Two women and a man have been arrested over the killing of Kim Jong Nam, the North Korean leader's half brother who was reportedly poisoned this week by a pair of female assassins as he waited for a flight in Malaysia.
Investigators are trying to piece together the details of a death that set off a torrent of speculation over whether Kim Jong Un dispatched a hit squad to kill his estranged older sibling.
The suspects were picked up separately on Wednesday and Thursday. The female suspects were identified using surveillance footage from Kuala Lumpur International Airport, where Kim Jong Nam suddenly fell ill Monday morning before dying on the way to the hospital.
One of the women had Vietnamese travel documents and the other held an Indonesian passport.
Indonesia's foreign ministry has confirmed the arrest of a female national in connection with the killing.
A still photo of the airport surveillance video showed one of the suspects in a white T-shirt with "LOL" across the front.
On Thursday afternoon, police said they had detained a Malaysian man believed to be the boyfriend of the Indonesian suspect.
An autopsy has been concluded and could reveal whether Kim Jong Nam was poisoned, and possibly shed light on the tales of intrigue that have rippled since his death: the female assassins, the broad daylight killing, the estranged dictator-sibling looking to kill him.
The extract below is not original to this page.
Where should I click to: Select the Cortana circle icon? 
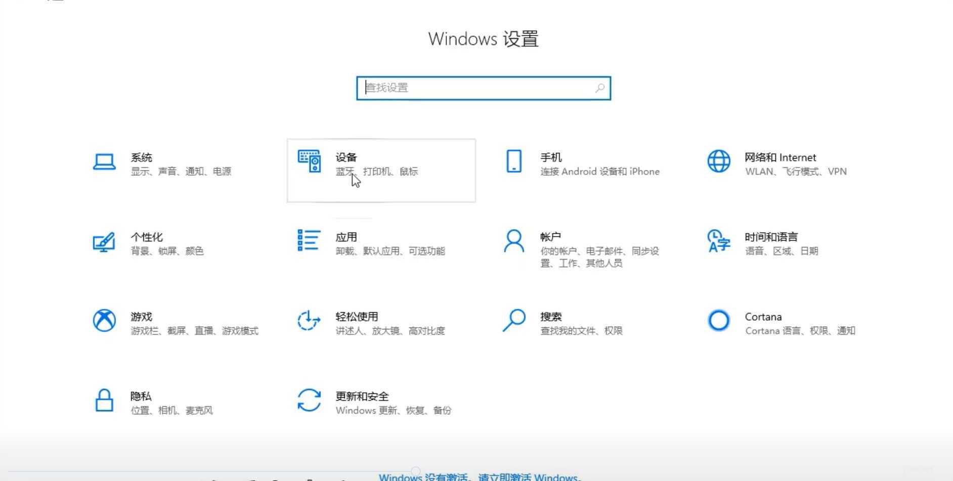click(719, 320)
Kim Jong Nam, who was 45 or 46, was estranged from his North Korean relatives and had been living abroad for years. He reportedly fell out of favour with his father when he was caught trying to enter Japan on a false passport in 2001, saying he wanted to visit Tokyo Disneyland.
According to two senior Malaysian government officials, who spoke on condition of anonymity, Kim Jong Nam told medical workers before he died that he had been attacked with a chemical spray.
Since taking power upon his father's death in late 2011, Kim Jong Un has executed or purged a number of high-level government officials in what the South Korean government has described as a "reign of terror."
South Korea's spy agency, the National Intelligence Service, said that North Korea had been trying for five years to kill Kim Jong Nam.
The NIS also cited a "genuine" attempt by North Korea to kill Kim Jong Nam in 2012, lawmakers said. The NIS told them that Kim Jong Nam sent a letter to Kim Jong Un in April 2012, after the assassination attempt, begging for the lives of himself and his family.